On June 25, the Visiting Nurse Service of New York (VNSNY) agreed to pay $57 million to the government to settle a whistleblower lawsuit. Whistleblower Edward Lacey claimed that the not-for-profit nursing service defrauded the Medicaid and Medicare programs out of tens of millions of dollars.
Lacey was a high ranking executive at VNSNY for 16 years before he filed his False Claims Act complaint in July of 2014. He alleges that VNSNY took on more patients than it could provide services to maximize reimbursement from Medicare and Medicaid. VNSNY has a policy that they accept all referrals they get from other hospitals and doctors. Lacey said that many of the home visits and services outlined in the Plans of Care that the company billed to either Medicare or Medicaid never happened.
When Lacey filed his False Claims Act complaint in 2014, the federal government did not intervene and aid in the case. Often, when the government passes on a False Claims Act lawsuit, the case is doomed to failure because of the high legal fees required to continue or countersuits brought by the defendants, usually large and wealthy companies. VNSNY serves roughly 150,000 patients, making it the largest not-for-profit health care provider in the country. This settlement vindicates the whistleblower and demonstrates the False Claims Act’s efficiency in exposing fraud in powerful companies.

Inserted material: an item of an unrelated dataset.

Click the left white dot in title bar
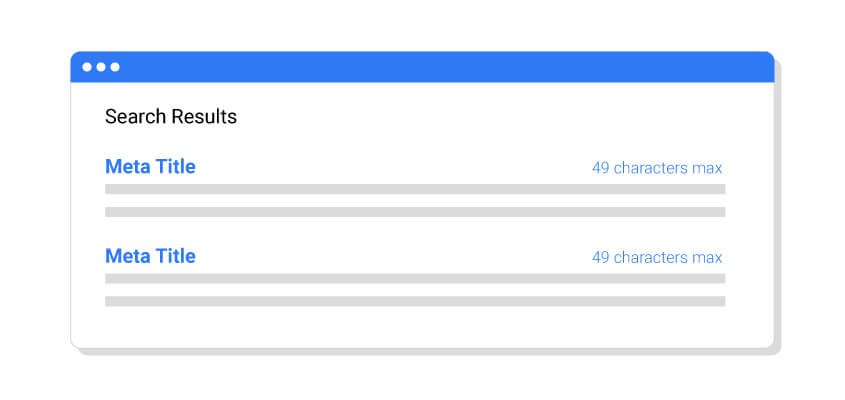Screen dimensions: 845x400 (x=87, y=67)
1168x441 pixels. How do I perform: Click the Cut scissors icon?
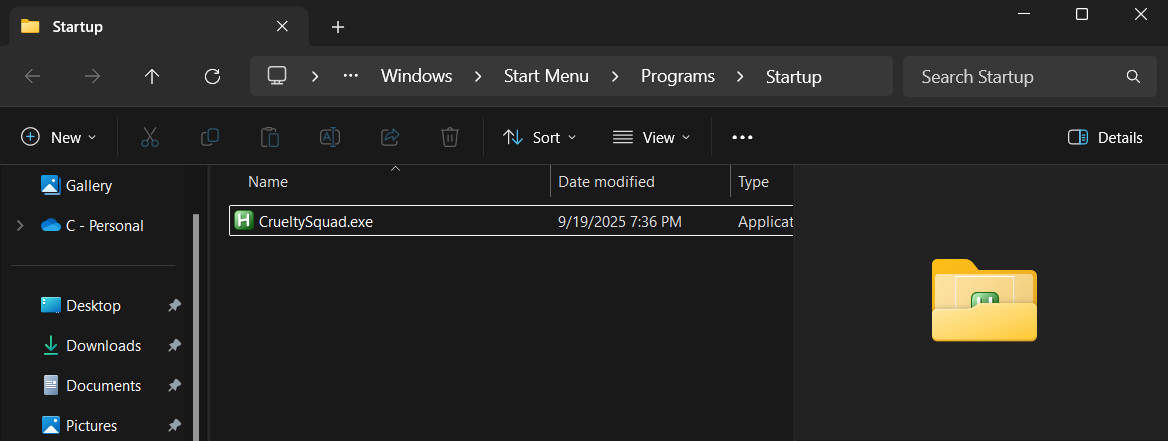point(150,138)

Because of the incentive-based qui tam provisions of the False Claims Act, the whistleblower is due between 25 and 30% of the total settlement. The federal government will award him millions of dollars for standing up and doing the right thing when he saw fraudulent activity in his company. This settlement is a victory not only for the taxpayers but also for the tens of thousands of elderly or infirm patients across the country.